The cost of overhauling the structure of Nokia Siemens Networks (NSN) will call for the owners, Nokia and Siemens, to pump at least €1 billion into the joint venture, according to a report in the German magazine Capital.
Having failed to sell a stake in the company, albeit that private equity firms spent considerable time reviewing the opportunity, the owners are now faced with funding the necessary investment to implement a much needed reorganisation. "There is no other option," an unnamed company insider told the magazine.
The report highlighted that NSN plans to issue a high-yield bond of up to €2 billion within the next few months for refinancing reasons. However, the company already has credit lines of €2 billion that will expire in June 2012 and will need to be replaced. Siemens CFO Joe Kaeser has said that Siemens might consider tapping the high-yield bond market at some point in the future.
Nokia Siemens spokesman Ben Roome declined to comment on the report. However, he noted that the second quarter of 2011 was NSN's fourth consecutive quarter of sales growth. NSN posted a €111 million operating loss in the second quarter.

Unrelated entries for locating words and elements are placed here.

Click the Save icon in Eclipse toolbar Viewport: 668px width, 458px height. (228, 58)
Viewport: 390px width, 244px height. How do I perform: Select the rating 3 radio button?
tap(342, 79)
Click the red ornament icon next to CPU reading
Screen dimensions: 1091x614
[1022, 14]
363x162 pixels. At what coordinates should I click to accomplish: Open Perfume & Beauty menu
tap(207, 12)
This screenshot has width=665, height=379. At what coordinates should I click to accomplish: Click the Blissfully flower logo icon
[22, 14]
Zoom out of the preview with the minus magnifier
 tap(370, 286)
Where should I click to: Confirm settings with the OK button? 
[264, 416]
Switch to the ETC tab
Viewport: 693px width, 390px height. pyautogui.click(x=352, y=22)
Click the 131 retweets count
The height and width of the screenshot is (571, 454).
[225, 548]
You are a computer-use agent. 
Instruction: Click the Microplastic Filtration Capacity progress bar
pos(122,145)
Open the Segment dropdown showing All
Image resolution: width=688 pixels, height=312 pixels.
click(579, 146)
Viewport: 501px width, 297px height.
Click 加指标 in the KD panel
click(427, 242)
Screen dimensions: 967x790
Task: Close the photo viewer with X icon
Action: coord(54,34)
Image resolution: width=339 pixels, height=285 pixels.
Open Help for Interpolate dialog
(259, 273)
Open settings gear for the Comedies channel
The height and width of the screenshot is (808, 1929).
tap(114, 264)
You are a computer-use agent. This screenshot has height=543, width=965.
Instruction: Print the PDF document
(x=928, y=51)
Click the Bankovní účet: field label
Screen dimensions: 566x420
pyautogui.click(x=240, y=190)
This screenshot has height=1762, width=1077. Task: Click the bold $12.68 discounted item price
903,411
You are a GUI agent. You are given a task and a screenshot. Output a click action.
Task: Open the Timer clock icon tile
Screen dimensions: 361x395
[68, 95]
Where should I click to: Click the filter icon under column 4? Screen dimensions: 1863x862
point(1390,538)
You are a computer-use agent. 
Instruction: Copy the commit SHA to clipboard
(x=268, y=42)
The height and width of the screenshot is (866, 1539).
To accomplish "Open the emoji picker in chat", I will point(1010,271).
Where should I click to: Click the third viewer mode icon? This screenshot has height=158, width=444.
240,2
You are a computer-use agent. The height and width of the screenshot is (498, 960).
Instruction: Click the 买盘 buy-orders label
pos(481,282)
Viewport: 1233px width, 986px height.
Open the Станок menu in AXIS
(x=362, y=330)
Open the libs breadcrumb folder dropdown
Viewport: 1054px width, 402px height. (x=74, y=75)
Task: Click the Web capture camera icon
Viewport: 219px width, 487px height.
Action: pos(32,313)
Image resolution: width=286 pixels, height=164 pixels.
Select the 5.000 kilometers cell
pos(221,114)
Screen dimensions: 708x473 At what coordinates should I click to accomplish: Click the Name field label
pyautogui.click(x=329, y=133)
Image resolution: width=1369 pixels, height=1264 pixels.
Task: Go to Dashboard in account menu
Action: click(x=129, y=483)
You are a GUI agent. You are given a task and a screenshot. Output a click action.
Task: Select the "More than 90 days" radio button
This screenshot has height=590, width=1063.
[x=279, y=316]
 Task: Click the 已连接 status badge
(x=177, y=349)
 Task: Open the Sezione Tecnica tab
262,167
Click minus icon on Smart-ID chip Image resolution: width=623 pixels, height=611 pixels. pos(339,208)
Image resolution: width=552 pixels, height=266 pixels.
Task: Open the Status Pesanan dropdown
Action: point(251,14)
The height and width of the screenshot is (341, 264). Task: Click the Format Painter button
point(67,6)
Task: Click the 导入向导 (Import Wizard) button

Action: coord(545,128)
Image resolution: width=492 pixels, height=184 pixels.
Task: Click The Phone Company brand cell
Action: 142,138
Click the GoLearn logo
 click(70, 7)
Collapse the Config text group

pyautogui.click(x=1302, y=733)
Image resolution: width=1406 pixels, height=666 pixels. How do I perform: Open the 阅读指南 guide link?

"With sales of €3.6 billion, we were up 20 per cent since the same time one year ago (and 12.6 per cent when you exclude the Motorola business we acquired)," he told FierceWireless. "We recognise that, as we said on July 13, along with ongoing efforts to generate cost savings, Nokia Siemens Networks plans to take further steps to improve the competitiveness of the company as a standalone entity. For example, we plan to drive further efficiency while strengthening the company's innovation capabilities in mobile broadband, services and customer experience management to drive and support customer roadmaps."